- What the task requires -
Print every item below line for line, changing nothing.

[Data records]
◇ ◇ ◇ ◇ ◇ ◇ ◇
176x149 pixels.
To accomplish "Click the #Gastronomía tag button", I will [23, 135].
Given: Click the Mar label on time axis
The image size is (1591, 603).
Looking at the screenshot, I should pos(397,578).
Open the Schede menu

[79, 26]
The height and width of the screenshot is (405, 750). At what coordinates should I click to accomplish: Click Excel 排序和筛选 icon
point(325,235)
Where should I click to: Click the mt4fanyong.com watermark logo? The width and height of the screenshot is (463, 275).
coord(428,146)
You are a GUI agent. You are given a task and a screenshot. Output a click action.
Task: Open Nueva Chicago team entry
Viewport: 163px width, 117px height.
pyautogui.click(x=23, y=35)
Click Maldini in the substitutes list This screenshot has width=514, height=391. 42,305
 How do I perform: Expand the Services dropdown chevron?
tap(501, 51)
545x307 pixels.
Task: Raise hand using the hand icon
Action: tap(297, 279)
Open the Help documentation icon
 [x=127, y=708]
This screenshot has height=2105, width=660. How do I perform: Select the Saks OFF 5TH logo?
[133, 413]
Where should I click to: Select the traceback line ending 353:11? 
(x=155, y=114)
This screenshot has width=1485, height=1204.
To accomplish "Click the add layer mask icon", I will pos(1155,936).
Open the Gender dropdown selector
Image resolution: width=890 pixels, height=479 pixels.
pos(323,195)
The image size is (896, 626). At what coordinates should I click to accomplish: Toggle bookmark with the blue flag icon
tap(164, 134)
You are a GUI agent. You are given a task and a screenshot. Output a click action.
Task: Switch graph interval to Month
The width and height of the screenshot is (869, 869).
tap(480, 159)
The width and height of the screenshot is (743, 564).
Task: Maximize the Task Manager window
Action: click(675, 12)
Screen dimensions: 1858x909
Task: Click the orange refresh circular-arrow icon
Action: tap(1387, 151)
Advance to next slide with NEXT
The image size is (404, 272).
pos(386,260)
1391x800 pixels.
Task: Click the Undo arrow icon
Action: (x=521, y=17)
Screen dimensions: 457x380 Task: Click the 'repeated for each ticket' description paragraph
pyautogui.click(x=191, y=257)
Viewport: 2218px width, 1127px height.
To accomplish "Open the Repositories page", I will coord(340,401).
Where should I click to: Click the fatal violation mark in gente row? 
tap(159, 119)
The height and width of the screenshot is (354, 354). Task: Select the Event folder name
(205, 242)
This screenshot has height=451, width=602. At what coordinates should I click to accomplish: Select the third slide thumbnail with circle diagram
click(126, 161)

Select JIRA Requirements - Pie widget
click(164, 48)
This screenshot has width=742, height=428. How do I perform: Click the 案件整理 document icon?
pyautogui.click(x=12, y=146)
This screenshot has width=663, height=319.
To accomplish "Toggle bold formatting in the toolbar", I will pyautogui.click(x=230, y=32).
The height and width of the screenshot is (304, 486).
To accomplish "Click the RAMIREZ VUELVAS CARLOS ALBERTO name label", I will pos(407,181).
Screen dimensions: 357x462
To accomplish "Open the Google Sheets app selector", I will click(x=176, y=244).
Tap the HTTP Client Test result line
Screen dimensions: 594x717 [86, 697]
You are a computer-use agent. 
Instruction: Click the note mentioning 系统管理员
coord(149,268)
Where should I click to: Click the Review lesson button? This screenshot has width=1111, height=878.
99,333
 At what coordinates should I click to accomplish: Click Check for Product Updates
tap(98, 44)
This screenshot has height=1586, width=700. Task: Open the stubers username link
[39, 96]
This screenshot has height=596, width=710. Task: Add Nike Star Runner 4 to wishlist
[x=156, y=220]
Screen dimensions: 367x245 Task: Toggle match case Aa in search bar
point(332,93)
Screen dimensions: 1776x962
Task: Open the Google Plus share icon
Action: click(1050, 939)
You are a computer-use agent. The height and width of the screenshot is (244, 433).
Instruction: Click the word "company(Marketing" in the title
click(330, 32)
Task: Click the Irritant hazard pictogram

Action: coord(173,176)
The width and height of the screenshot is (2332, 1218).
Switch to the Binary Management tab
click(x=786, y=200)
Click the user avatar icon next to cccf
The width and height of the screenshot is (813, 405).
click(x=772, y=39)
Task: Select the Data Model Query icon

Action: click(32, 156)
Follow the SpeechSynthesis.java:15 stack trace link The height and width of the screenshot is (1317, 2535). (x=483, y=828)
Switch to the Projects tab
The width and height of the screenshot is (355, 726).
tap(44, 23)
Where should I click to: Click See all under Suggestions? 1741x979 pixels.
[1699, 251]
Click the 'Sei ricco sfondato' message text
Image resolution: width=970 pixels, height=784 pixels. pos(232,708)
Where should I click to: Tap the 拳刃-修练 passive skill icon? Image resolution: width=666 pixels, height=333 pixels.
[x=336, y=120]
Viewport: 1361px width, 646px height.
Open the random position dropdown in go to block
◇ ◇ ◇ ◇ ◇ ◇ ◇
- Problem solution -
176x149 pixels.
To accomplish "Click the #Gastronomía tag button", I will [23, 135].
Given: Click the Mar label on time axis
The image size is (1591, 603).
Looking at the screenshot, I should pos(397,578).
Open the Schede menu

[79, 26]
The height and width of the screenshot is (405, 750). At what coordinates should I click to accomplish: Click Excel 排序和筛选 icon
point(325,235)
Where should I click to: Click the mt4fanyong.com watermark logo? The width and height of the screenshot is (463, 275).
coord(428,146)
You are a GUI agent. You are given a task and a screenshot. Output a click action.
Task: Open Nueva Chicago team entry
Viewport: 163px width, 117px height.
pyautogui.click(x=23, y=35)
Click Maldini in the substitutes list This screenshot has width=514, height=391. 42,305
 How do I perform: Expand the Services dropdown chevron?
tap(501, 51)
545x307 pixels.
Task: Raise hand using the hand icon
Action: tap(297, 279)
Open the Help documentation icon
 [x=127, y=708]
This screenshot has height=2105, width=660. How do I perform: Select the Saks OFF 5TH logo?
[133, 413]
Where should I click to: Select the traceback line ending 353:11? 
(x=155, y=114)
This screenshot has width=1485, height=1204.
To accomplish "Click the add layer mask icon", I will pos(1155,936).
Open the Gender dropdown selector
Image resolution: width=890 pixels, height=479 pixels.
pos(323,195)
The image size is (896, 626). At what coordinates should I click to accomplish: Toggle bookmark with the blue flag icon
tap(164, 134)
You are a GUI agent. You are given a task and a screenshot. Output a click action.
Task: Switch graph interval to Month
The width and height of the screenshot is (869, 869).
tap(480, 159)
The width and height of the screenshot is (743, 564).
Task: Maximize the Task Manager window
Action: click(675, 12)
Screen dimensions: 1858x909
Task: Click the orange refresh circular-arrow icon
Action: tap(1387, 151)
Advance to next slide with NEXT
The image size is (404, 272).
pos(386,260)
1391x800 pixels.
Task: Click the Undo arrow icon
Action: (x=521, y=17)
Screen dimensions: 457x380 Task: Click the 'repeated for each ticket' description paragraph
pyautogui.click(x=191, y=257)
Viewport: 2218px width, 1127px height.
To accomplish "Open the Repositories page", I will coord(340,401).
Where should I click to: Click the fatal violation mark in gente row? 
tap(159, 119)
The height and width of the screenshot is (354, 354). Task: Select the Event folder name
(205, 242)
This screenshot has height=451, width=602. At what coordinates should I click to accomplish: Select the third slide thumbnail with circle diagram
click(126, 161)

Select JIRA Requirements - Pie widget
click(164, 48)
This screenshot has width=742, height=428. How do I perform: Click the 案件整理 document icon?
pyautogui.click(x=12, y=146)
This screenshot has width=663, height=319.
To accomplish "Toggle bold formatting in the toolbar", I will pyautogui.click(x=230, y=32).
The height and width of the screenshot is (304, 486).
To accomplish "Click the RAMIREZ VUELVAS CARLOS ALBERTO name label", I will pos(407,181).
Screen dimensions: 357x462
To accomplish "Open the Google Sheets app selector", I will click(x=176, y=244).
Tap the HTTP Client Test result line
Screen dimensions: 594x717 [86, 697]
You are a computer-use agent. 
Instruction: Click the note mentioning 系统管理员
coord(149,268)
Where should I click to: Click the Review lesson button? This screenshot has width=1111, height=878.
99,333
 At what coordinates should I click to accomplish: Click Check for Product Updates
tap(98, 44)
This screenshot has height=1586, width=700. Task: Open the stubers username link
[39, 96]
This screenshot has height=596, width=710. Task: Add Nike Star Runner 4 to wishlist
[x=156, y=220]
Screen dimensions: 367x245 Task: Toggle match case Aa in search bar
point(332,93)
Screen dimensions: 1776x962
Task: Open the Google Plus share icon
Action: click(1050, 939)
You are a computer-use agent. The height and width of the screenshot is (244, 433).
Instruction: Click the word "company(Marketing" in the title
click(330, 32)
Task: Click the Irritant hazard pictogram

Action: coord(173,176)
The width and height of the screenshot is (2332, 1218).
Switch to the Binary Management tab
click(x=786, y=200)
Click the user avatar icon next to cccf
The width and height of the screenshot is (813, 405).
click(x=772, y=39)
Task: Select the Data Model Query icon

Action: click(32, 156)
Follow the SpeechSynthesis.java:15 stack trace link The height and width of the screenshot is (1317, 2535). (x=483, y=828)
Switch to the Projects tab
The width and height of the screenshot is (355, 726).
tap(44, 23)
Where should I click to: Click See all under Suggestions? 1741x979 pixels.
[1699, 251]
Click the 'Sei ricco sfondato' message text
Image resolution: width=970 pixels, height=784 pixels. pos(232,708)
Where should I click to: Tap the 拳刃-修练 passive skill icon? Image resolution: width=666 pixels, height=333 pixels.
[x=336, y=120]
Viewport: 1361px width, 646px height.
Open the random position dropdown in go to block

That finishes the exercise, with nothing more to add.